From the simple rationale of fiber distribution of analog RF signals, the microwave photonics field is dealing more and more with the implementation of complex functions, such as photonic analog-to-digital conversion, low-noise and wideband microwave signal generation, and widely tunable filtering [1,2]. These functions frequently rely on the use of specific laser sources, exhibiting either low-noise properties, short pulse operation, or wide frequency tunability.
This paper reports on our latest developments at III-Vlab and Thales Research and Technology on several specific laser sources dedicated to advanced microwave photonic applications. Each of the following four sections includes an introduction, a detailed description of the laser source principle, and the main experimental results. Preliminary implementations within functions are also given for two laser sources.
2. 1.5 μm HIGH-POWER MODE-LOCKED SEMICONDUCTOR LASER
The generation of optical frequency combs is of great interest for metrology, frequency synthesis or short-pulse generation [3], and optically assisted sampling of microwave signals [4]. For that, different techniques have been demonstrated, such as Mach–Zehnder modulator-based multiple sideband generation or fiber-based mode-locked lasers (MLLs).

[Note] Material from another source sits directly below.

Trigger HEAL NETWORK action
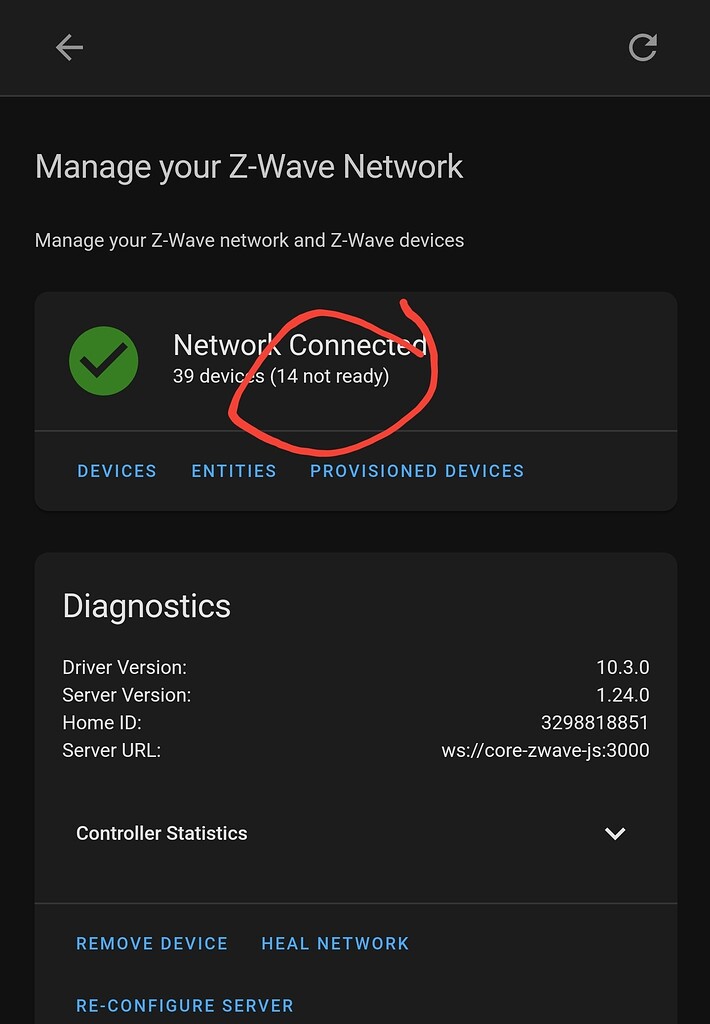The width and height of the screenshot is (710, 1024). [335, 943]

On our side, we have developed a solution based on a monolithic semiconductor MLL. Our objective is to fabricate a 1.55 μm Fabry–Perot (FP) laser on InP exhibiting simultaneously high power, low RF linewidth, and repetition rate lower than 5 GHz. Indeed, monolithic semiconductor MLLs are usually limited in terms of the output power and lowest achievable repetition rate. At 1.5 μm, the output power is limited by the internal losses mainly due to intervalence band absorption in the p-doped layer [5]. To decrease the internal losses, the challenge is to reduce the eigenmode overlap with the p-doped layers. The repetition rate, inversely proportional to the cavity length, is then restricted by the length of the chip: Even if some demonstrations have been done at 2.2 GHz (2 cm in length) [6] or 4.3 GHz (1 cm in length) [7], the majority of the monolithic semiconductor MLLs exhibit repetition rates between 10 GHz and hundreds of GHz.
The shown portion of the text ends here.